• [TO DO]: When you reach the line containing "お問い合わせ (195, 1122)" in the records below, set it down exactly, together with every later line through the end, but not the pictures.

• [SOURCE MATERIAL]:
######

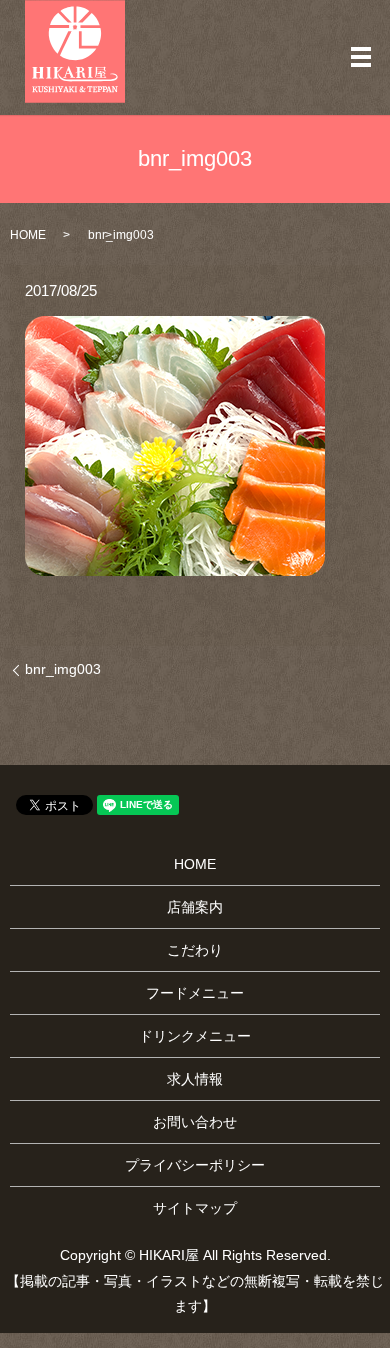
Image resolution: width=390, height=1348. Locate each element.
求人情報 (195, 1079)
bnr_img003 (63, 669)
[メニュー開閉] (361, 57)
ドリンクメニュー (195, 1036)
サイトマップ (195, 1208)
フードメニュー (195, 993)
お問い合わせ (195, 1122)
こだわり (195, 950)
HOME (28, 235)
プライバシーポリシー (195, 1165)
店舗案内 (195, 907)
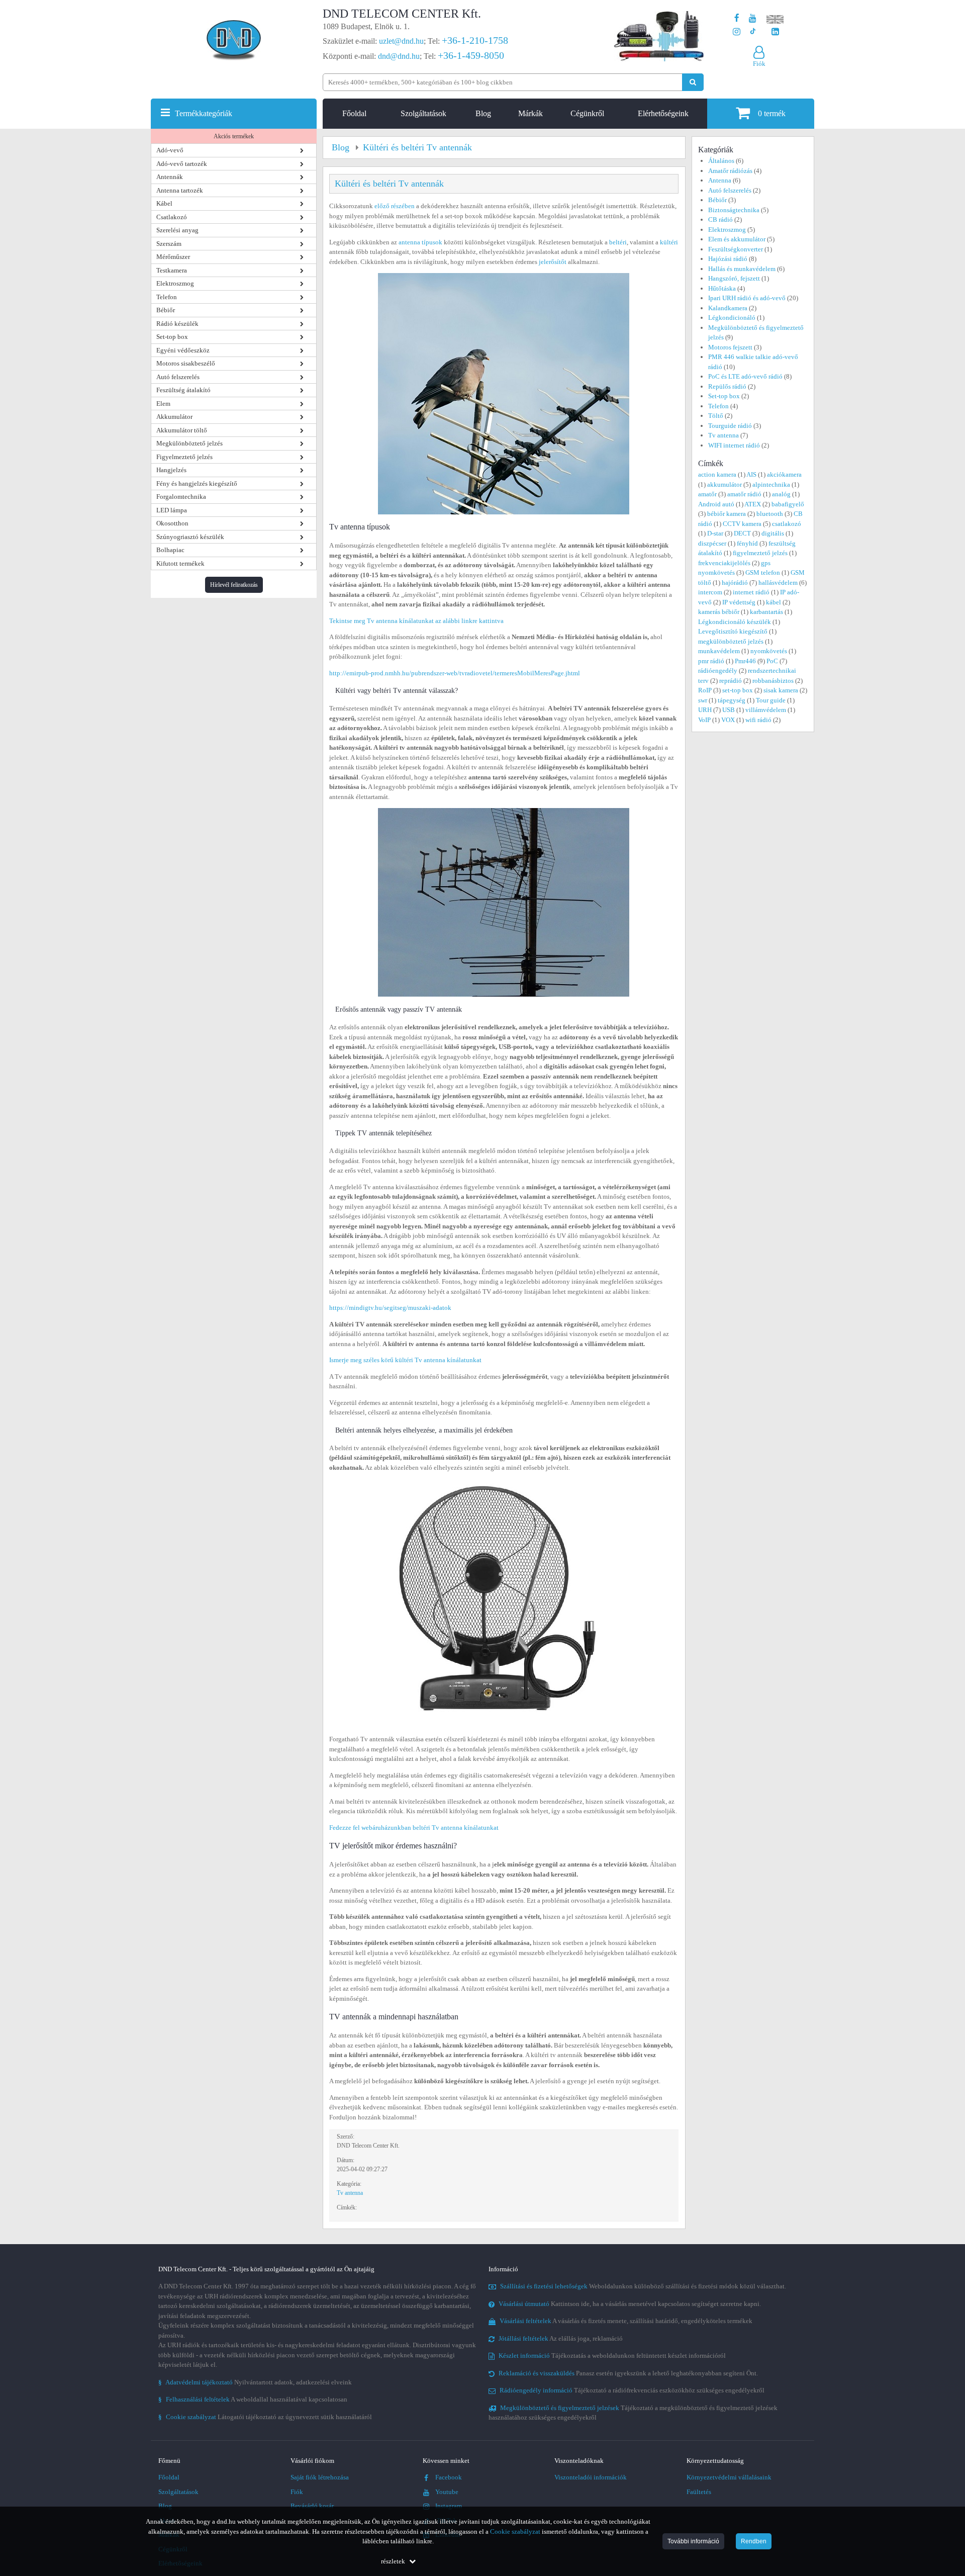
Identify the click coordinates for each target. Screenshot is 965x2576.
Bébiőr (165, 310)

######

• [SOLUTION TO THE EXERCISE]:
お問い合わせ (195, 1122)
こだわり (195, 950)
HOME (28, 235)
プライバシーポリシー (195, 1165)
店舗案内 (195, 907)
Identify the click coordinates for each target. Screenshot is 965x2576.
Bébiőr (165, 310)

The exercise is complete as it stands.